**BRIEF**
Copy, word for word, the lines of the entries below between the one with "Screen dimensions: 998x853" and the one with "Go to last record in toolbar", inclusive, and leave out everything else.

=== EXTRACTED MATERIAL ===

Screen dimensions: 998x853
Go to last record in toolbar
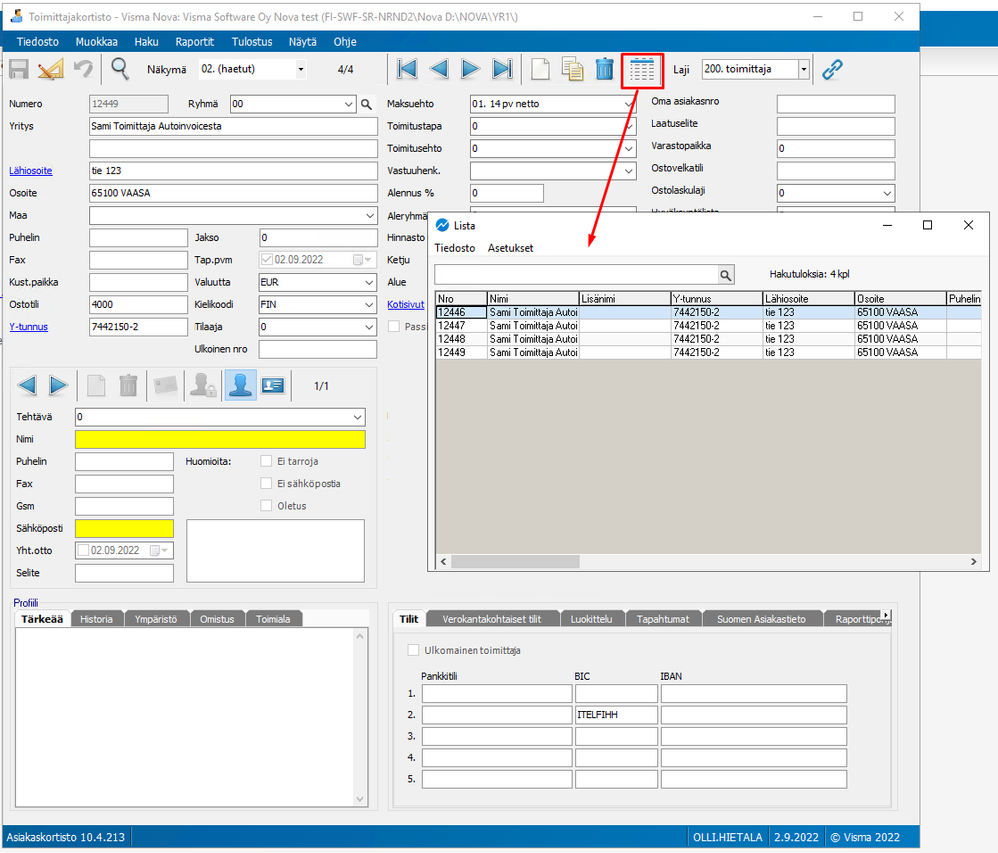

===
=== EXTRACTED MATERIAL ===

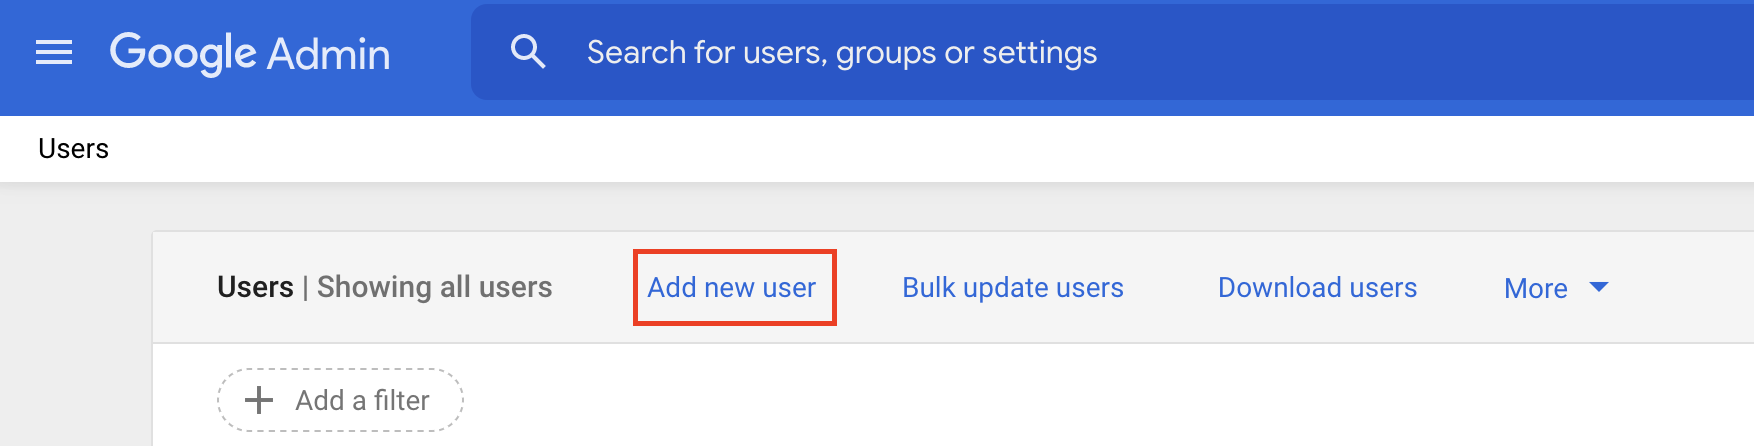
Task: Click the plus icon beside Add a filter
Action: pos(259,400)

===
=== EXTRACTED MATERIAL ===

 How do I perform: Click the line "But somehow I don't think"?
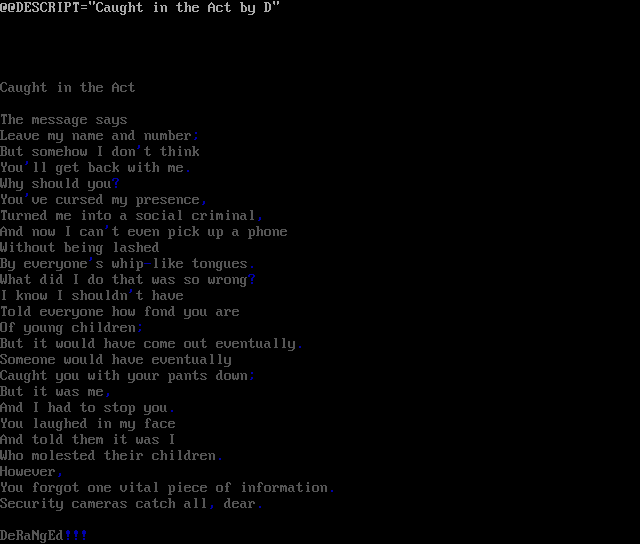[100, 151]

===

**ANSWER TO THIS EXERCISE**
Screen dimensions: 998x853
Go to last record in toolbar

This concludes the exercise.